To do — Return the listing below in full, with every line exactly as it is.

Input for this task —
+++

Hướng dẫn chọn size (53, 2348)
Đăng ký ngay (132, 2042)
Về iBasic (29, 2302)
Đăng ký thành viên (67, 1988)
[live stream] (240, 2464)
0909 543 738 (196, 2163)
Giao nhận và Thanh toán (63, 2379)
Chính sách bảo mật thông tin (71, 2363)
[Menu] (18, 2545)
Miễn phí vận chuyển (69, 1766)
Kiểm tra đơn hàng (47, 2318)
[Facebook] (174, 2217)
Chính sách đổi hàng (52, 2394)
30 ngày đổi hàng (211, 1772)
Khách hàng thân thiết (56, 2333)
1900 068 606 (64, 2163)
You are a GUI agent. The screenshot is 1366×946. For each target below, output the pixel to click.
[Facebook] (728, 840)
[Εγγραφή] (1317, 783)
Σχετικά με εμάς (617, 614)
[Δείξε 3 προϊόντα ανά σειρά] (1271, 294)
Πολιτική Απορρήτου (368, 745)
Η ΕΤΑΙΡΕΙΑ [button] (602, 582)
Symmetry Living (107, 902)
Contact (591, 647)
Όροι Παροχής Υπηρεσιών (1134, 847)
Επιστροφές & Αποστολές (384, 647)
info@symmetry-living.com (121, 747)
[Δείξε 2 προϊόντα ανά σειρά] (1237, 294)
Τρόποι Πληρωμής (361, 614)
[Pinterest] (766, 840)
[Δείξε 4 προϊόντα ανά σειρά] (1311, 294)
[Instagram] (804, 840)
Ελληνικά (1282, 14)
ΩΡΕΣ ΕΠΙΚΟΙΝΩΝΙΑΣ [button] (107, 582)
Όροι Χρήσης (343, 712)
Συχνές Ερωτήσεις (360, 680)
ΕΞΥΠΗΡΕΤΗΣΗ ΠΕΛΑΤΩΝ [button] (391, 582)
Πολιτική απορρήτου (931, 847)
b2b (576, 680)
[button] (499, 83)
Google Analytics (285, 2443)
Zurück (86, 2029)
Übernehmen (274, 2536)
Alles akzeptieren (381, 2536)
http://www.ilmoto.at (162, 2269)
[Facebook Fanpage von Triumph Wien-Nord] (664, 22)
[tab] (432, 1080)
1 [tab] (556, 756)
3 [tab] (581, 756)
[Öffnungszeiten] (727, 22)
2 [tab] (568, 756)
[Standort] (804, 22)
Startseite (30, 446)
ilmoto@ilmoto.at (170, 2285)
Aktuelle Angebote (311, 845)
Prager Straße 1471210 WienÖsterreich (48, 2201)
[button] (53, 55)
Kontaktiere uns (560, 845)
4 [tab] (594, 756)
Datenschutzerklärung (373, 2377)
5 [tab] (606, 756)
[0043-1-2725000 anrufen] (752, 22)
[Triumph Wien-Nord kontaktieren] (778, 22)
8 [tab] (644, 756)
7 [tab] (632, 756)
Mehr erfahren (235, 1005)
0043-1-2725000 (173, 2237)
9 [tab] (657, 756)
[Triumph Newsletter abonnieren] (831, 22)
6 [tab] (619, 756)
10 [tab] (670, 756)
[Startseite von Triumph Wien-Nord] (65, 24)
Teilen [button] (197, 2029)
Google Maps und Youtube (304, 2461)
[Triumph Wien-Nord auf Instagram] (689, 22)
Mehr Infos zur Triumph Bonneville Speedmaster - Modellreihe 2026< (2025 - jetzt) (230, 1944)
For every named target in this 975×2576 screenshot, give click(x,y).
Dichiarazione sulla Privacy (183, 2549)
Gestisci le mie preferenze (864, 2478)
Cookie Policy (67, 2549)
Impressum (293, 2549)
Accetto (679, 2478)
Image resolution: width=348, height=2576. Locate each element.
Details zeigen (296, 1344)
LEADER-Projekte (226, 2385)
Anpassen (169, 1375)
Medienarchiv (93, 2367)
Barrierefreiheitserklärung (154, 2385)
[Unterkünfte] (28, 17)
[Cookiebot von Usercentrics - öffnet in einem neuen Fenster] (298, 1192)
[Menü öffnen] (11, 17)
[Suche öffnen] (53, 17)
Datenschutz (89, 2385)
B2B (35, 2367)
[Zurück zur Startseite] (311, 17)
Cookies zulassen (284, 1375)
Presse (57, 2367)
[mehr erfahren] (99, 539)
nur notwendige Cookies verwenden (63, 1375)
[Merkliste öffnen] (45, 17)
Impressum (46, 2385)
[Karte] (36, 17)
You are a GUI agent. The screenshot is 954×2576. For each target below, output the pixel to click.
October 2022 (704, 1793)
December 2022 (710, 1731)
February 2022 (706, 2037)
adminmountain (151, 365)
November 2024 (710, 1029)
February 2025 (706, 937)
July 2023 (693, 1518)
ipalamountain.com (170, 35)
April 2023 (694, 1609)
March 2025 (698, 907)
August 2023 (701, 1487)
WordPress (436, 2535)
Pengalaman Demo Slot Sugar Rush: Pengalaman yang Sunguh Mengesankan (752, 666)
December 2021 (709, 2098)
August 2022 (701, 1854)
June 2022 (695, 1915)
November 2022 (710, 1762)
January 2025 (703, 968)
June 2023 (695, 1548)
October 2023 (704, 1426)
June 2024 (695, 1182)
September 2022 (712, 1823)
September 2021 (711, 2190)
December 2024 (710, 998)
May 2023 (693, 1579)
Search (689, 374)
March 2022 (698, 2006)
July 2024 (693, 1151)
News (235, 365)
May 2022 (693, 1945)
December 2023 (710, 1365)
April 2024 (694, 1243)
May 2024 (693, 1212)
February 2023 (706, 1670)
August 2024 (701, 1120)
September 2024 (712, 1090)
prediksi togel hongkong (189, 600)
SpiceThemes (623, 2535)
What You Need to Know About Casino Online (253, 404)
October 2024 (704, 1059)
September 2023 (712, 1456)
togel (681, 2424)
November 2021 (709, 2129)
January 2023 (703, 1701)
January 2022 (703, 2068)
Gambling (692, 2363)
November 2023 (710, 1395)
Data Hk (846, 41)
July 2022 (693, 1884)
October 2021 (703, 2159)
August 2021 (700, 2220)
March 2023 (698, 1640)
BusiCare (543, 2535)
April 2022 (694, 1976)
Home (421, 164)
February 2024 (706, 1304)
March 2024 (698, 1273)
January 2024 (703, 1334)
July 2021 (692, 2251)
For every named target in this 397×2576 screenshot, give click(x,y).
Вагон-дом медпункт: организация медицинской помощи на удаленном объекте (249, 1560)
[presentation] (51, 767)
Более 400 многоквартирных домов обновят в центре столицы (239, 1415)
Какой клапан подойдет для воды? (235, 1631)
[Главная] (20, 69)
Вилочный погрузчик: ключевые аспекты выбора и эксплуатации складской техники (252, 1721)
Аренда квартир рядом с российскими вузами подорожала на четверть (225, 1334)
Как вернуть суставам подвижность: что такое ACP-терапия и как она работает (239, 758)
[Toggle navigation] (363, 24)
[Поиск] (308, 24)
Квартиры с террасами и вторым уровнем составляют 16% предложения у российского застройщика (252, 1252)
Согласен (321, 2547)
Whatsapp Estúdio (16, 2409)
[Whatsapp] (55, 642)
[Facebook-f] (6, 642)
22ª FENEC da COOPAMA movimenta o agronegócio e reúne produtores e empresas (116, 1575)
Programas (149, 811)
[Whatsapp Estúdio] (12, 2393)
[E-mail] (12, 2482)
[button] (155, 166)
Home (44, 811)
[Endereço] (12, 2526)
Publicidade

+++

Your response —
Hướng dẫn chọn size (53, 2348)
Đăng ký ngay (132, 2042)
Về iBasic (29, 2302)
Đăng ký thành viên (67, 1988)
[live stream] (240, 2464)
0909 543 738 (196, 2163)
Giao nhận và Thanh toán (63, 2379)
Chính sách bảo mật thông tin (71, 2363)
[Menu] (18, 2545)
Miễn phí vận chuyển (69, 1766)
Kiểm tra đơn hàng (47, 2318)
[Facebook] (174, 2217)
Chính sách đổi hàng (52, 2394)
30 ngày đổi hàng (211, 1772)
Khách hàng thân thiết (56, 2333)
1900 068 606 (64, 2163)
You are a GUI agent. The screenshot is 1366×946. For each target below, output the pixel to click.
[Facebook] (728, 840)
[Εγγραφή] (1317, 783)
Σχετικά με εμάς (617, 614)
[Δείξε 3 προϊόντα ανά σειρά] (1271, 294)
Πολιτική Απορρήτου (368, 745)
Η ΕΤΑΙΡΕΙΑ [button] (602, 582)
Symmetry Living (107, 902)
Contact (591, 647)
Όροι Παροχής Υπηρεσιών (1134, 847)
Επιστροφές & Αποστολές (384, 647)
info@symmetry-living.com (121, 747)
[Δείξε 2 προϊόντα ανά σειρά] (1237, 294)
Τρόποι Πληρωμής (361, 614)
[Pinterest] (766, 840)
[Δείξε 4 προϊόντα ανά σειρά] (1311, 294)
[Instagram] (804, 840)
Ελληνικά (1282, 14)
ΩΡΕΣ ΕΠΙΚΟΙΝΩΝΙΑΣ [button] (107, 582)
Όροι Χρήσης (343, 712)
Συχνές Ερωτήσεις (360, 680)
ΕΞΥΠΗΡΕΤΗΣΗ ΠΕΛΑΤΩΝ [button] (391, 582)
Πολιτική απορρήτου (931, 847)
b2b (576, 680)
[button] (499, 83)
Google Analytics (285, 2443)
Zurück (86, 2029)
Übernehmen (274, 2536)
Alles akzeptieren (381, 2536)
http://www.ilmoto.at (162, 2269)
[Facebook Fanpage von Triumph Wien-Nord] (664, 22)
[tab] (432, 1080)
1 [tab] (556, 756)
3 [tab] (581, 756)
[Öffnungszeiten] (727, 22)
2 [tab] (568, 756)
[Standort] (804, 22)
Startseite (30, 446)
ilmoto@ilmoto.at (170, 2285)
Aktuelle Angebote (311, 845)
Prager Straße 1471210 WienÖsterreich (48, 2201)
[button] (53, 55)
Kontaktiere uns (560, 845)
4 [tab] (594, 756)
Datenschutzerklärung (373, 2377)
5 [tab] (606, 756)
[0043-1-2725000 anrufen] (752, 22)
[Triumph Wien-Nord kontaktieren] (778, 22)
8 [tab] (644, 756)
7 [tab] (632, 756)
Mehr erfahren (235, 1005)
0043-1-2725000 (173, 2237)
9 [tab] (657, 756)
[Triumph Newsletter abonnieren] (831, 22)
6 [tab] (619, 756)
10 [tab] (670, 756)
[Startseite von Triumph Wien-Nord] (65, 24)
Teilen [button] (197, 2029)
Google Maps und Youtube (304, 2461)
[Triumph Wien-Nord auf Instagram] (689, 22)
Mehr Infos zur Triumph Bonneville Speedmaster - Modellreihe 2026< (2025 - jetzt) (230, 1944)
For every named target in this 975×2576 screenshot, give click(x,y).
Dichiarazione sulla Privacy (183, 2549)
Gestisci le mie preferenze (864, 2478)
Cookie Policy (67, 2549)
Impressum (293, 2549)
Accetto (679, 2478)
Image resolution: width=348, height=2576. Locate each element.
Details zeigen (296, 1344)
LEADER-Projekte (226, 2385)
Anpassen (169, 1375)
Medienarchiv (93, 2367)
Barrierefreiheitserklärung (154, 2385)
[Unterkünfte] (28, 17)
[Cookiebot von Usercentrics - öffnet in einem neuen Fenster] (298, 1192)
[Menü öffnen] (11, 17)
[Suche öffnen] (53, 17)
Datenschutz (89, 2385)
B2B (35, 2367)
[Zurück zur Startseite] (311, 17)
Cookies zulassen (284, 1375)
Presse (57, 2367)
[mehr erfahren] (99, 539)
nur notwendige Cookies verwenden (63, 1375)
[Merkliste öffnen] (45, 17)
Impressum (46, 2385)
[Karte] (36, 17)
You are a GUI agent. The screenshot is 954×2576. For each target below, output the pixel to click.
October 2022 (704, 1793)
December 2022 (710, 1731)
February 2022 (706, 2037)
adminmountain (151, 365)
November 2024 (710, 1029)
February 2025 (706, 937)
July 2023 (693, 1518)
ipalamountain.com (170, 35)
April 2023 (694, 1609)
March 2025 (698, 907)
August 2023 (701, 1487)
WordPress (436, 2535)
Pengalaman Demo Slot Sugar Rush: Pengalaman yang Sunguh Mengesankan (752, 666)
December 2021 (709, 2098)
August 2022 (701, 1854)
June 2022 (695, 1915)
November 2022 (710, 1762)
January 2025 (703, 968)
June 2023 (695, 1548)
October 2023 (704, 1426)
June 2024 (695, 1182)
September 2022 (712, 1823)
September 2021 (711, 2190)
December 2024 (710, 998)
May 2023 (693, 1579)
Search (689, 374)
March 2022 (698, 2006)
July 2024 (693, 1151)
News (235, 365)
May 2022 (693, 1945)
December 2023 (710, 1365)
April 2024 (694, 1243)
May 2024 (693, 1212)
February 2023 (706, 1670)
August 2024 (701, 1120)
September 2024 (712, 1090)
prediksi togel hongkong (189, 600)
SpiceThemes (623, 2535)
What You Need to Know About Casino Online (253, 404)
October 2024 (704, 1059)
September 2023 (712, 1456)
togel (681, 2424)
November 2021 (709, 2129)
January 2023 (703, 1701)
January 2022 (703, 2068)
Gambling (692, 2363)
November 2023 (710, 1395)
Data Hk (846, 41)
July 2022 (693, 1884)
October 2021 (703, 2159)
August 2021 (700, 2220)
March 2023 (698, 1640)
BusiCare (543, 2535)
April 2022 (694, 1976)
Home (421, 164)
February 2024 (706, 1304)
March 2024 (698, 1273)
January 2024 (703, 1334)
July 2021 (692, 2251)
For every named target in this 397×2576 screenshot, give click(x,y).
Вагон-дом медпункт: организация медицинской помощи на удаленном объекте (249, 1560)
[presentation] (51, 767)
Более 400 многоквартирных домов обновят в центре столицы (239, 1415)
Какой клапан подойдет для воды? (235, 1631)
[Главная] (20, 69)
Вилочный погрузчик: ключевые аспекты выбора и эксплуатации складской техники (252, 1721)
Аренда квартир рядом с российскими вузами подорожала на четверть (225, 1334)
Как вернуть суставам подвижность: что такое ACP-терапия и как она работает (239, 758)
[Toggle navigation] (363, 24)
[Поиск] (308, 24)
Квартиры с террасами и вторым уровнем составляют 16% предложения у российского застройщика (252, 1252)
Согласен (321, 2547)
Whatsapp Estúdio (16, 2409)
[Whatsapp] (55, 642)
[Facebook-f] (6, 642)
22ª FENEC da COOPAMA movimenta o agronegócio e reúne produtores e empresas (116, 1575)
Programas (149, 811)
[Whatsapp Estúdio] (12, 2393)
[E-mail] (12, 2482)
[button] (155, 166)
Home (44, 811)
[Endereço] (12, 2526)
Publicidade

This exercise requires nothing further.